3. Dem Kläger steht jedoch ein Rechtsschutzbedürfnis nicht zur Seite. Der Kläger hat trotz mehrmaliger Aufforderungen und Erinnerungen die für die Fortführung des gerichtlichen Verfahrens, insbesondere die medizinische Aufklärungsarbeit des Gerichts, erforderlichen Mitwirkungshandlungen, nämlich die Übersendung des genannten Erklärungsvordruckes nebst einer Schweigepflichtentbindungserklärung nicht vorgelegt. Daher konnte das Gericht die für die Beurteilung des medizinischen Sachverhaltes erforderlichen Befundunterlagen bei den den Kläger behandelnden Ärzten nicht einholen. Darüber hinaus geht die Kammer auf Grund der Tatsache der fehlenden Mitwirkung des Klägers sowie der Tatsache, dass er sich gegenüber dem Gericht nicht ein einziges Mal geäußert hat, davon aus, dass er am Fortgang des Verfahrens keinerlei Interesse hat.
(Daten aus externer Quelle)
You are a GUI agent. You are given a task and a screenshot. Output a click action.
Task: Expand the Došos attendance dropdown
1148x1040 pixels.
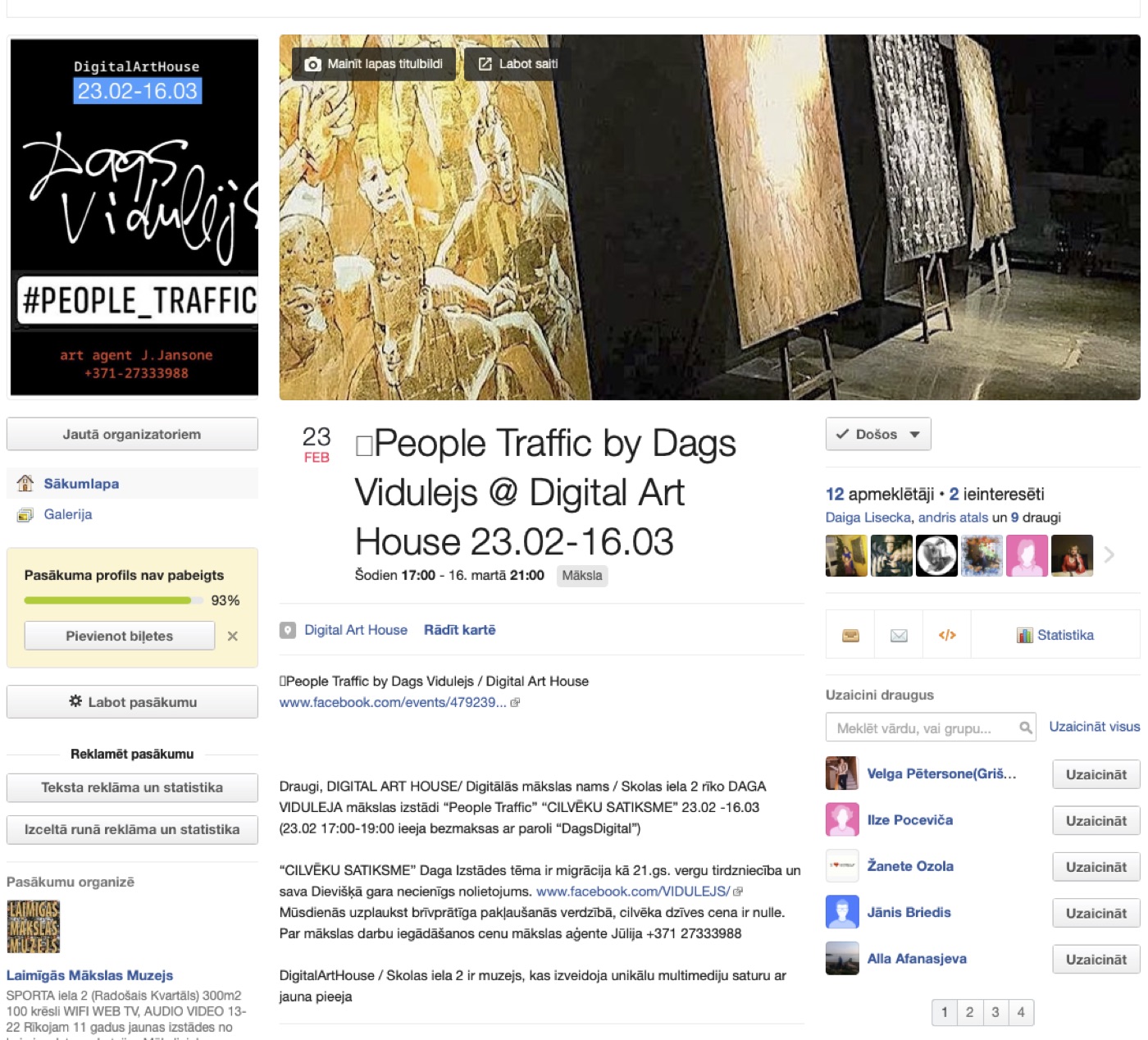click(915, 435)
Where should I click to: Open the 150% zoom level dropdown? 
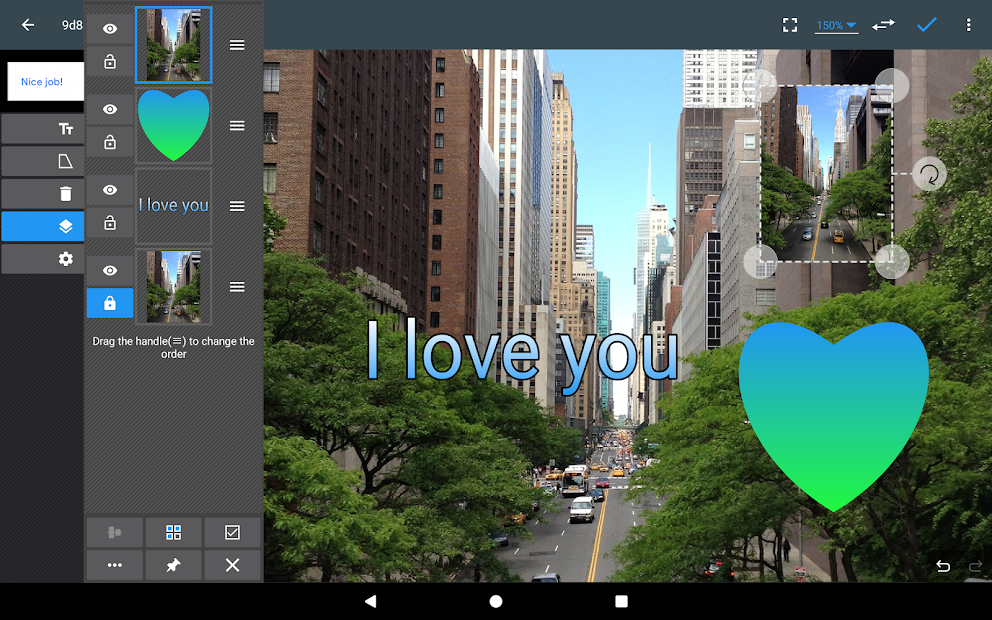[836, 25]
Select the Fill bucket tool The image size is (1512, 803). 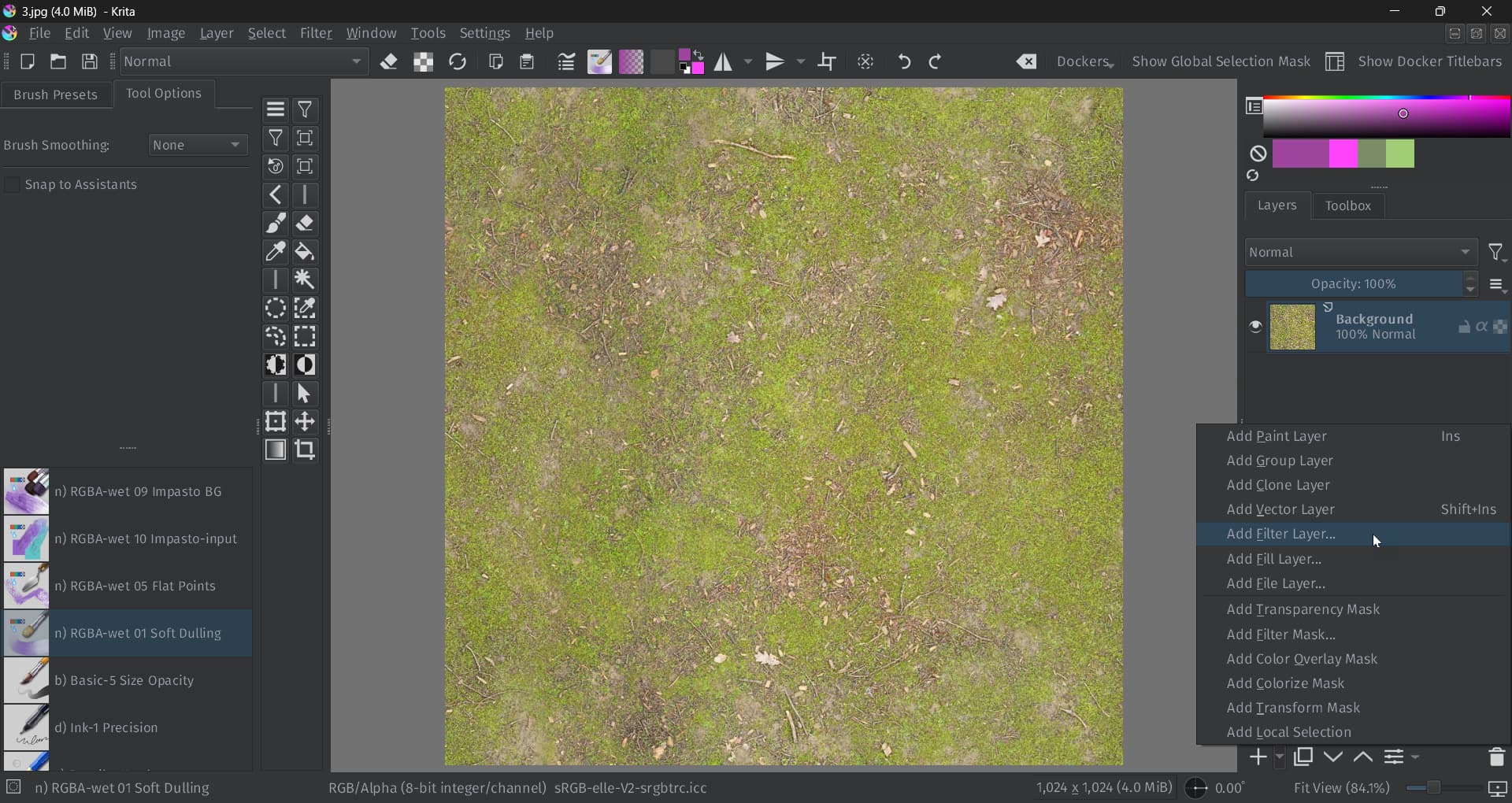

Insoweit besteht kein Rechtsschutzbedürfnis; die Klage ist als unzulässig abzuweisen.

4. Im Übrigen ist nach Prüfung der im Verwaltungsverfahren eingeholten medizinischen Unterlagen auch nicht ersichtlich, dass die angegriffenen Entscheidungen des Beklagten in der Sache unzutreffend wären. Sie bewegen sich vielmehr in dem Rahmen, die die Bewertungsrichtlinien der "Anhaltspunkte für die ärztliche Gutachtertätigkeit im sozialen Entschädigungsrecht und im Schwerbehindertenrecht", Ausgabe 2004 (herausgegeben vom damaligen Bundesministerium für Gesundheit und Soziale Sicherung) - AHP 2004 - vorgeben, so dass auch nicht ersichtlich ist, dass der Kläger durch die angegriffenen Entscheidungen des Beklagten beschwert sein könnte, § 54 Abs. 2 S. 1 SGG.

5. Die Kostenentscheidung beruht auf § 193 Abs. 1 S. 1 SGG, wobei das Gericht das ihm zustehende billige Ermessen dahin ausgeübt hat, dass die Beteiligten einander keine Kosten zu erstatten haben, weil der Kläger mit seinem Begehren vollumfänglich unterlag.